--- begin Given passage ---

Overreacting To Summer League Is Lame
The current level of basketball we are seeing from a skill perspective is incredible. We have seven-footers that can dribble and shoot threes, as well as point guards that shoot and pass like veterans. This does not mean that it is right to hop on your iPhone or Android and create narratives surrounding such young players. This is never more evident than when you hop onto Twitter while watching an NBA Summer League game.
We as human beings are prisoners of the moment. I get it, especially if your team has little to cheer for. Maybe you are a fan of the Sacramento Kings and have not seen the playoffs since 2006. Perhaps you cheer for the Orlando Magic, who have struggled since Dwight Howard left for Los Angeles. The discouragement has to be very high and all you are looking for is a bit of hope. That bit of hope comes out in this game, but throwing our lofty expectations will not cure the void you may have in your sports fandom heart.
Then we have the tweet to the right. Now given I know Ersin personally, I know he was high on Chet coming into summer league play. He watched a ton of tape and felt his size would not be an issue at the next level. And when you look at Chet's first game, it could be easy to see why Ersin was so fired up. 6 blocks, multiple highlights plays on the offensive end, including an off-the-dribble three.
But to say he will "make a lot of people look like a fool" after one summer league game is quite audacious. Especially when Chet goes into the next game and struggles with said size issues that were highlighted throughout the NBA draft process. Now this writer thinks Chet will be fine, that he still is loaded with talent and oozes potential. But give him time to develop that before saying he will "expose people."

--- end Given passage ---
--- begin Source data ---

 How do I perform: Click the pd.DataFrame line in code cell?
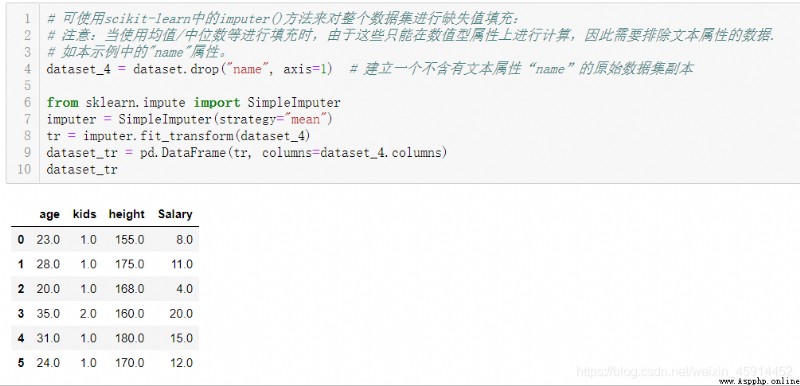coord(247,152)
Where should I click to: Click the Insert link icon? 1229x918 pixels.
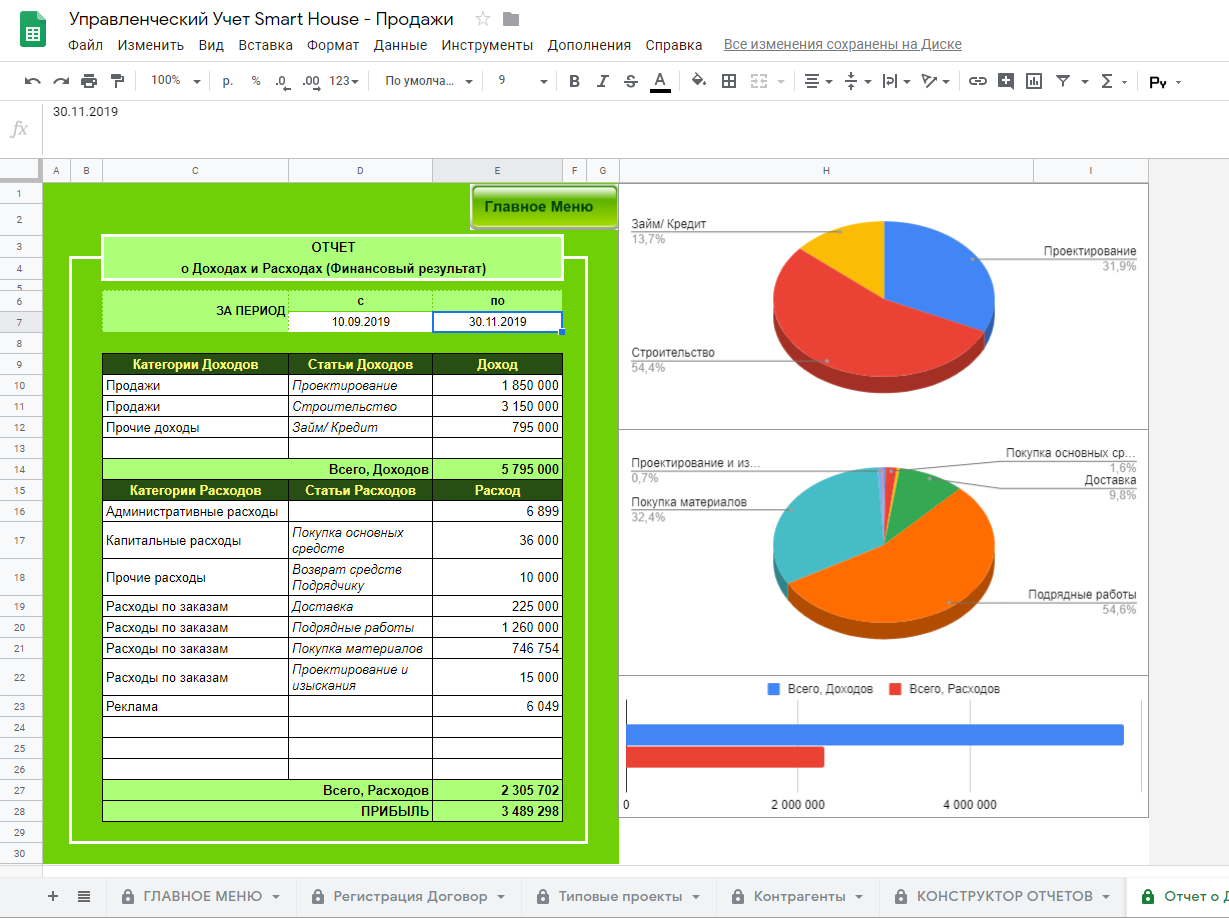pos(978,81)
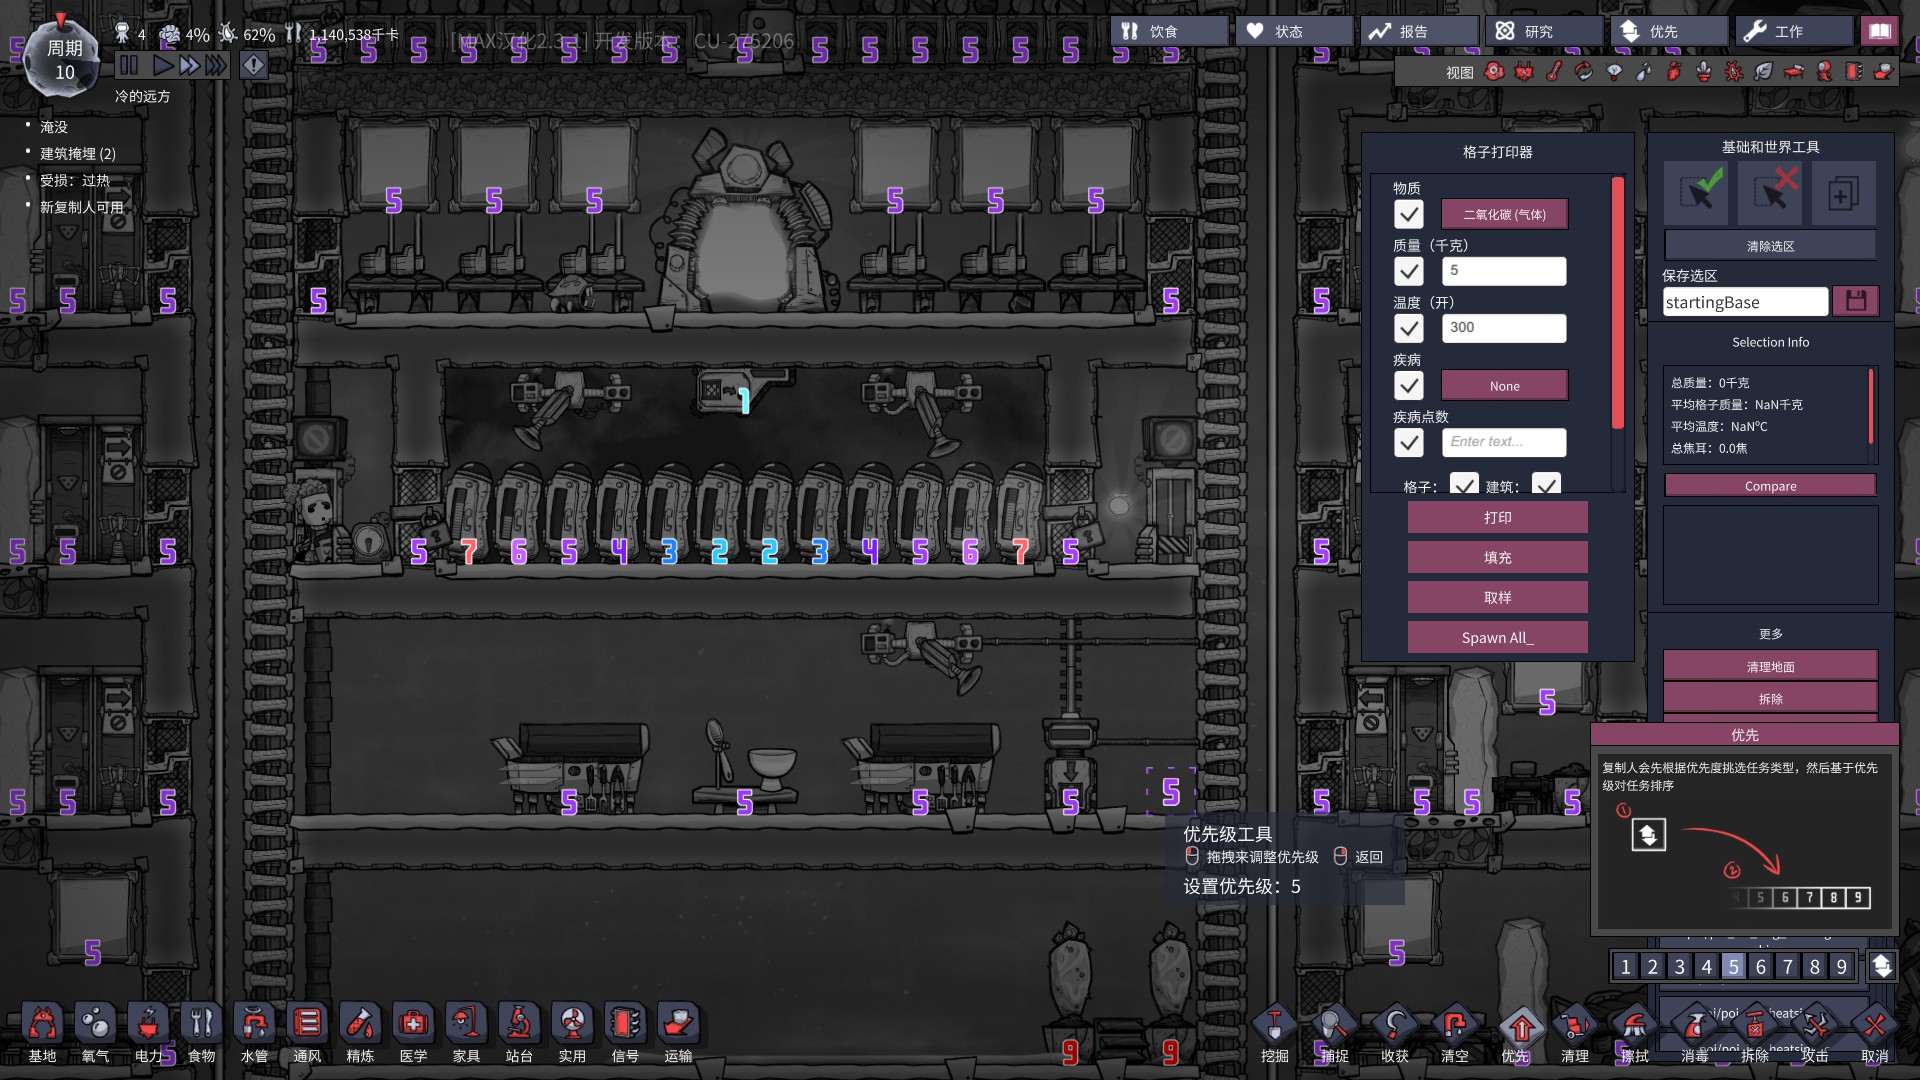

--- end Source data ---

Task to complete
In the summer league piece, rewrite the part that begins with "Overreacting To Summer" and ends with "Summer League game.", changing "Twitter" to "social media".

Problem solution
Overreacting To Summer League Is Lame
The current level of basketball we are seeing from a skill perspective is incredible. We have seven-footers that can dribble and shoot threes, as well as point guards that shoot and pass like veterans. This does not mean that it is right to hop on your iPhone or Android and create narratives surrounding such young players. This is never more evident than when you hop onto social media while watching an NBA Summer League game.